Further, it says that "every current C++ compiler (that I know of) gives the one right answer." What is this one right answer? Couldn't the answer vary depending on whether one thread's comparison happens before or after the other thread's write (or if the other thread's write is even visible to the reading thread)?
// start with x==0 and y==0
if (x) y = 1; // thread 1
if (y) x = 1; // thread 2
Since neither x nor y is true, the other won't be set to true either. No matter the order the instructions are executed, the (correct) result is always x remains 0, y remains 0.
The memory location x is ... written to by thread 2
Is it really? Why do you say so?
If y is 0 then x is not written to by thread 2. And y starts out 0. Similarly, x cannot be non-zero unless somehow y is non-zero "before" thread 1 runs, and that cannot happen. The general point here is that conditional writes that don't execute don't cause a data race.
This is a non-trivial fact of the memory model, though, because a compiler that is not aware of threading would be permitted (assuming y is not volatile) to transform the code if (x) y = 1; to int tmp = y; y = 1; if (!x) y = tmp;. Then there would be a data race. I can't imagine why it would want to do that exact transformation, but that doesn't matter, the point is that optimizers for non-threaded environments can do things that would violate the threaded memory model. So when Stroustrup says that every compiler he knows of gives the right answer (right under C++11's threading model, that is), that's a non-trivial statement about the readiness of those compilers for C++11 threading.
A more realistic transformation of if (x) y = 1 would be y = x ? 1 : y;. I believe that this would cause a data race in your example, and that there is no special treatment in the standard for the assignment y = y that makes it safe to execute unsequenced with respect to a read of y in another thread.

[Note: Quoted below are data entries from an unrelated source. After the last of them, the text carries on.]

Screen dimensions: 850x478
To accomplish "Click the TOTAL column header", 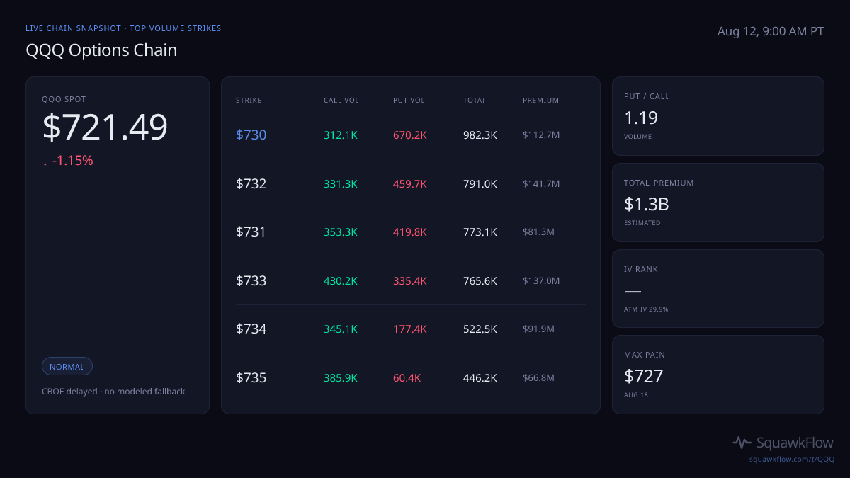I will pos(474,100).
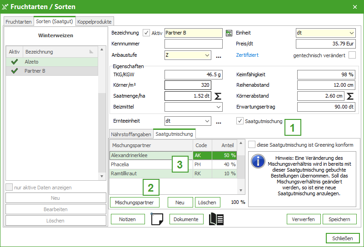Click the Kennnummer input field
The image size is (364, 247).
coord(194,44)
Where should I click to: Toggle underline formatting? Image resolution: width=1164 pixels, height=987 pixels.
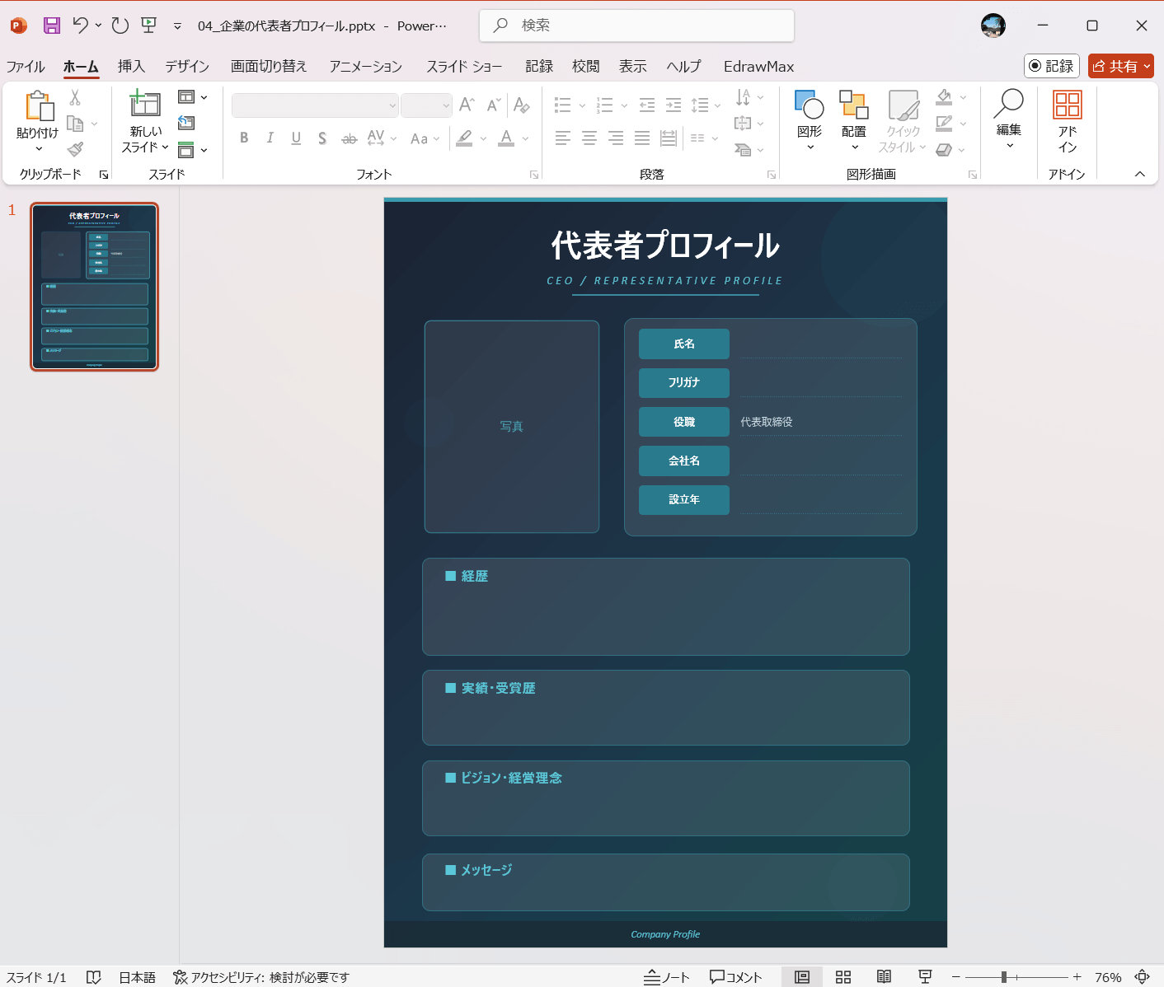point(296,138)
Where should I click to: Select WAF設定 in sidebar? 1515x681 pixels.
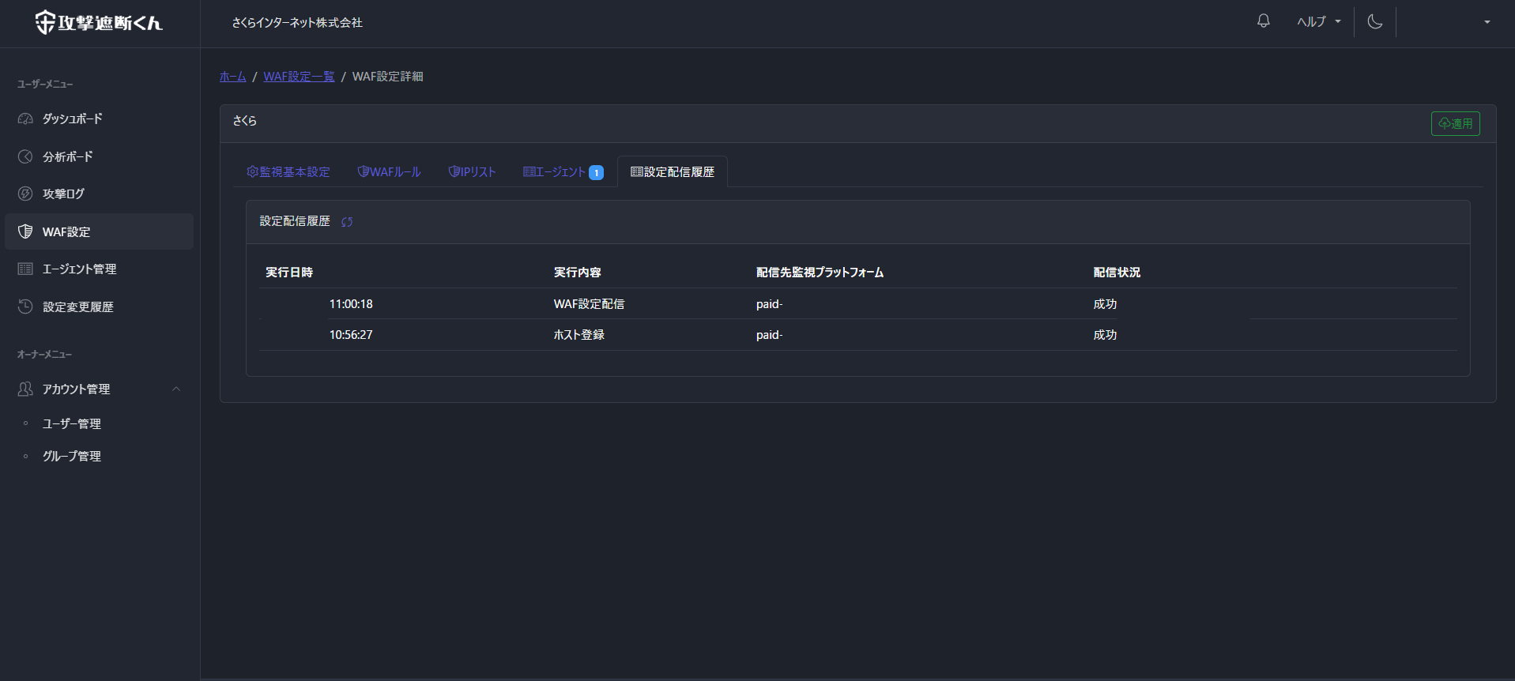(66, 231)
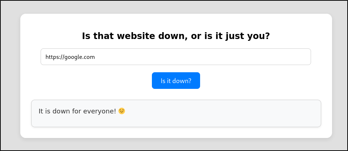Focus the website URL input field
This screenshot has width=348, height=151.
[x=175, y=57]
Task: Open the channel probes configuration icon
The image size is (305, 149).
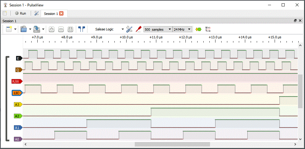Action: coord(139,29)
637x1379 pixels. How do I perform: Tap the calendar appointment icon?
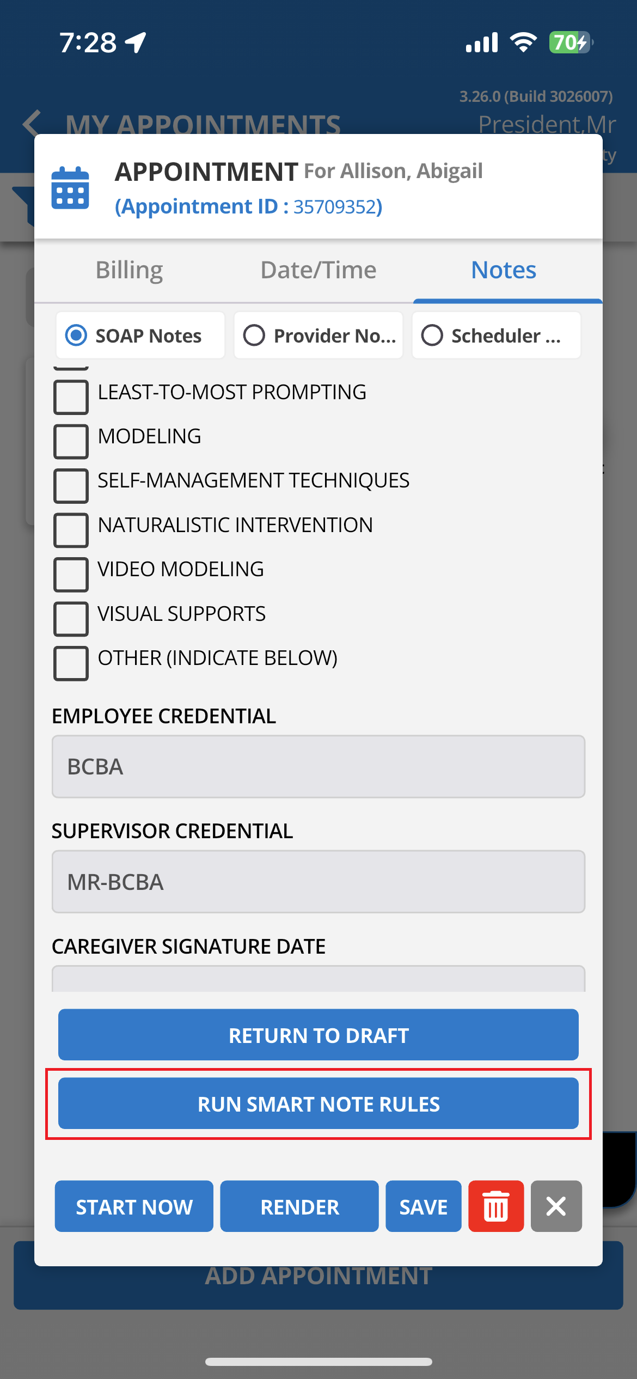pos(70,188)
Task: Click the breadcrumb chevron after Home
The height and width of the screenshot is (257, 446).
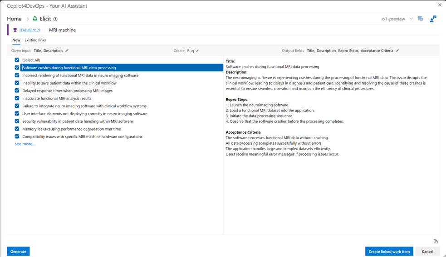Action: coord(28,19)
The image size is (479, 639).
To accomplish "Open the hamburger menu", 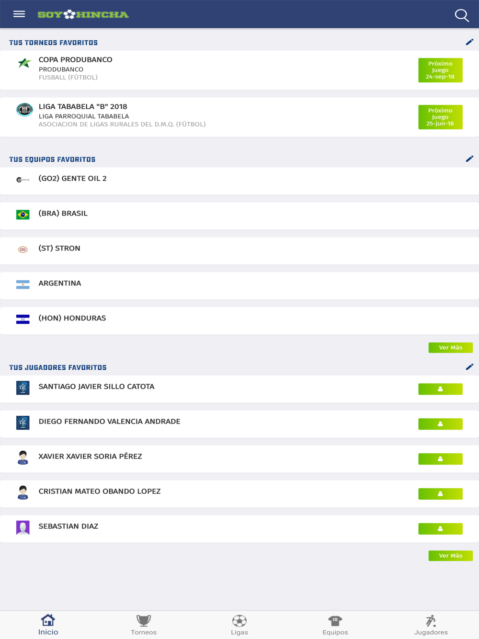I will [x=19, y=14].
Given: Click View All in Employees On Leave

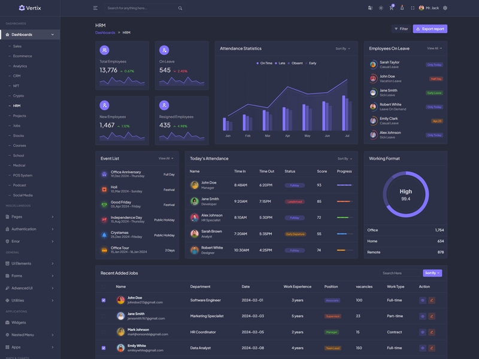Looking at the screenshot, I should pyautogui.click(x=434, y=48).
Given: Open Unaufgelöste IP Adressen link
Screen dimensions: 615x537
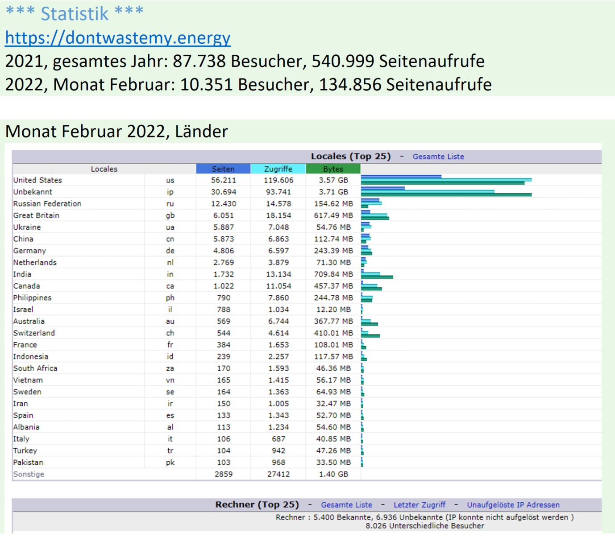Looking at the screenshot, I should tap(513, 505).
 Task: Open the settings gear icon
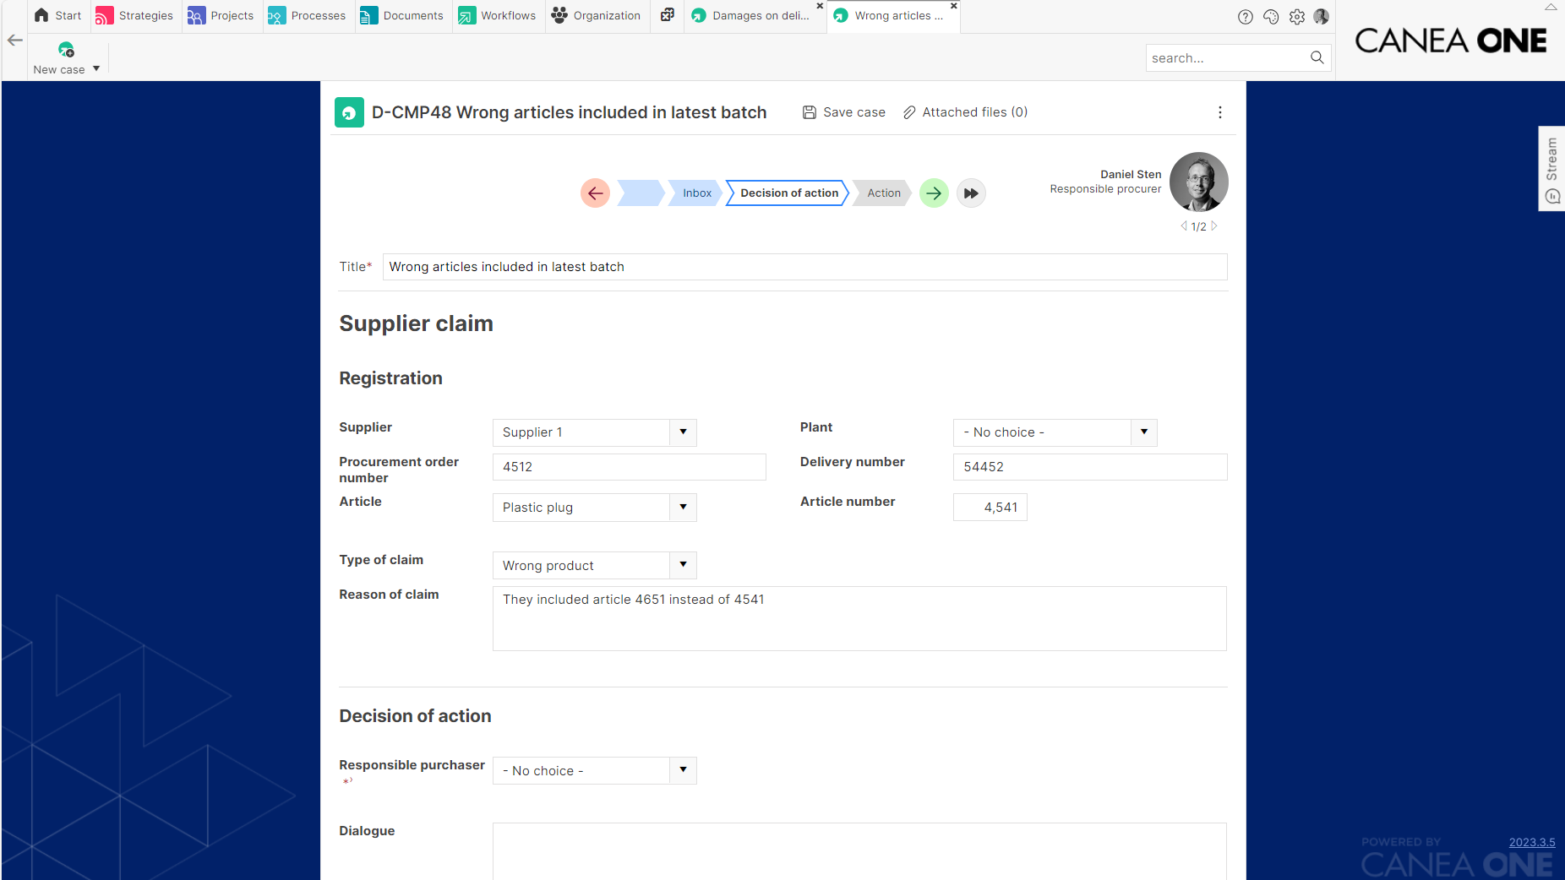pyautogui.click(x=1297, y=17)
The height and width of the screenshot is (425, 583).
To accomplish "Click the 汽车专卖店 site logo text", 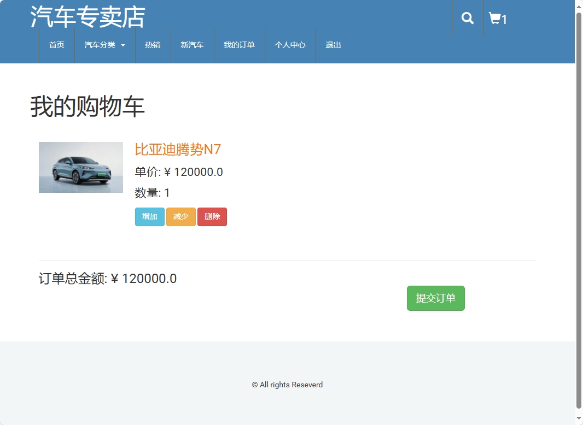I will (88, 17).
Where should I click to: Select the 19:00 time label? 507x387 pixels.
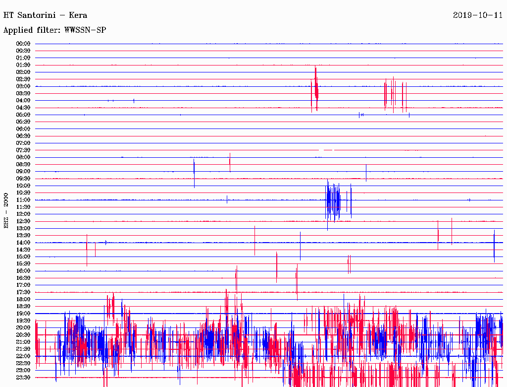pyautogui.click(x=23, y=314)
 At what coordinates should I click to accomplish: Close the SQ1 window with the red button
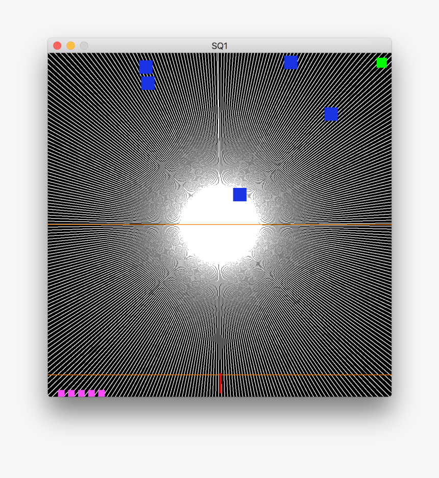pyautogui.click(x=57, y=46)
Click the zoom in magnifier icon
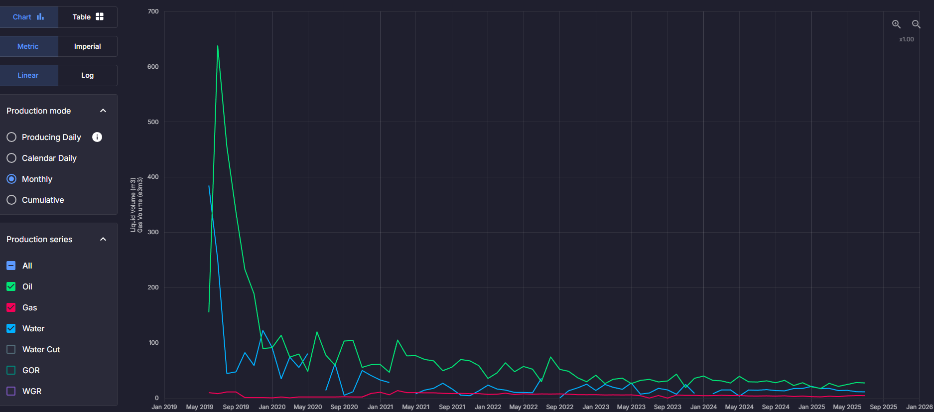Viewport: 934px width, 412px height. (x=896, y=24)
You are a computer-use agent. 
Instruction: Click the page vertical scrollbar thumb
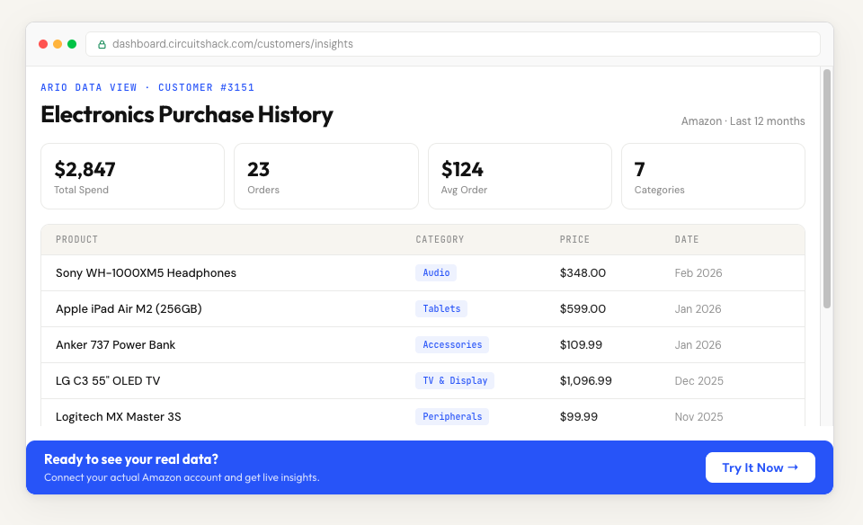tap(826, 189)
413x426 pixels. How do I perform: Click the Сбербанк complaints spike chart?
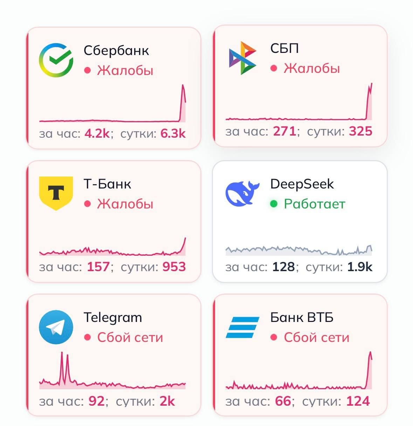click(x=112, y=105)
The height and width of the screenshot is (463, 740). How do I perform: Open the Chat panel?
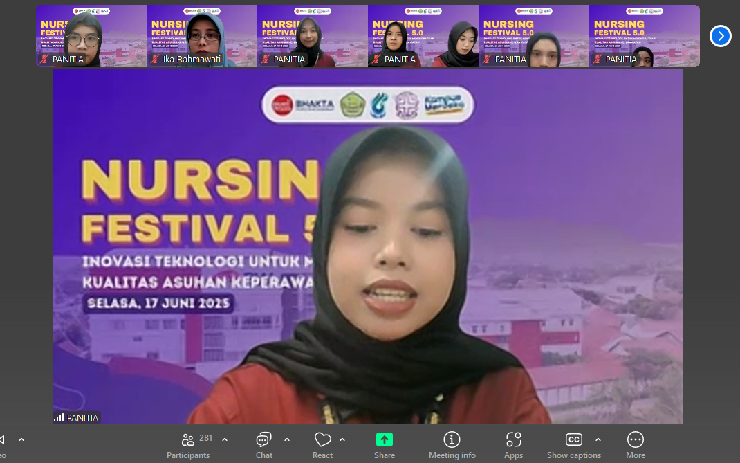(263, 445)
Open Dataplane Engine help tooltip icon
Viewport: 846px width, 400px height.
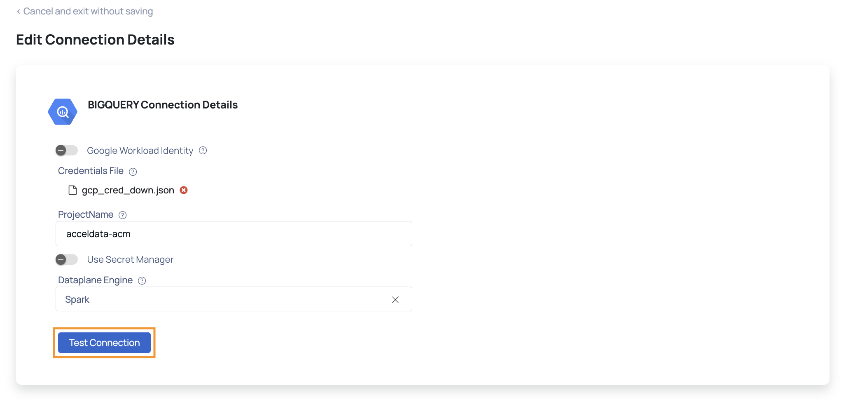tap(142, 281)
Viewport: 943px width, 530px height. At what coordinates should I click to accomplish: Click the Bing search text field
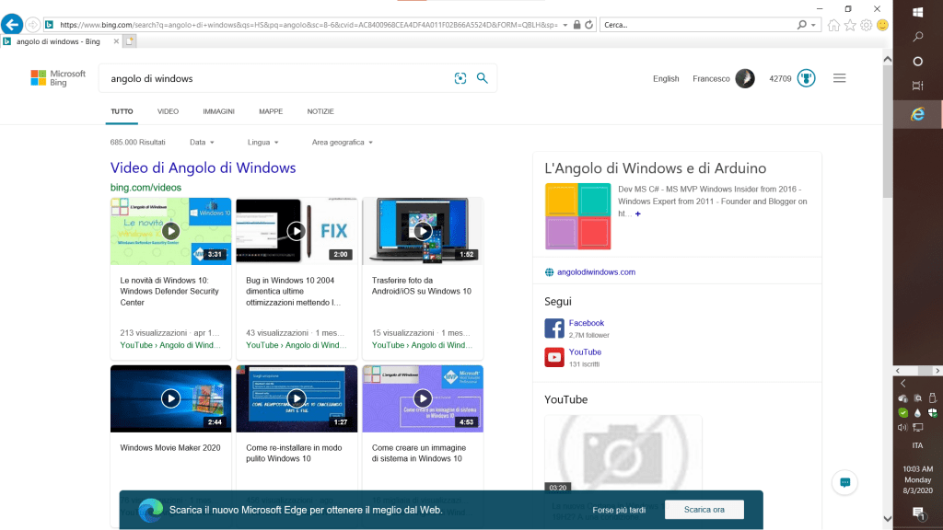click(276, 79)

You might find it hard to imagine hardware on which it doesn't work, and anyway I may be wrong, which is why I used a different example above that's less realistic but has a blatant data race.
There has to be a total ordering of the writes, because of the fact that no thread can write to the variable x or y until some other thread has first written a 1 to either variable. In other words you have basically three different scenarios:
thread 1 gets to write to y because x was written to at some previous point before the if statement, and then if thread 2 comes later, it writes to x the same value of 1, and doesn't change it's previous value of 1.
thread 2 gets to write to x because y was changed at some point before the if statement, and then thread 1 will write to y if it comes later the same value of 1.
If there are only two threads, then the if statements are jumped over because x and y remain 0.
Neither of the writes occurs, so there is no race. Both x and y remain zero.
(This is talking about the problem of phantom writes. Suppose one thread speculatively did the write before checking the condition, then attempted to correct things after. That would break the other thread, so it isn't allowed.)
Memory model set the supportable size of code and data areas.before comparing linking source code,we need to specify the memory model that is he can set the size limitsthe data and code.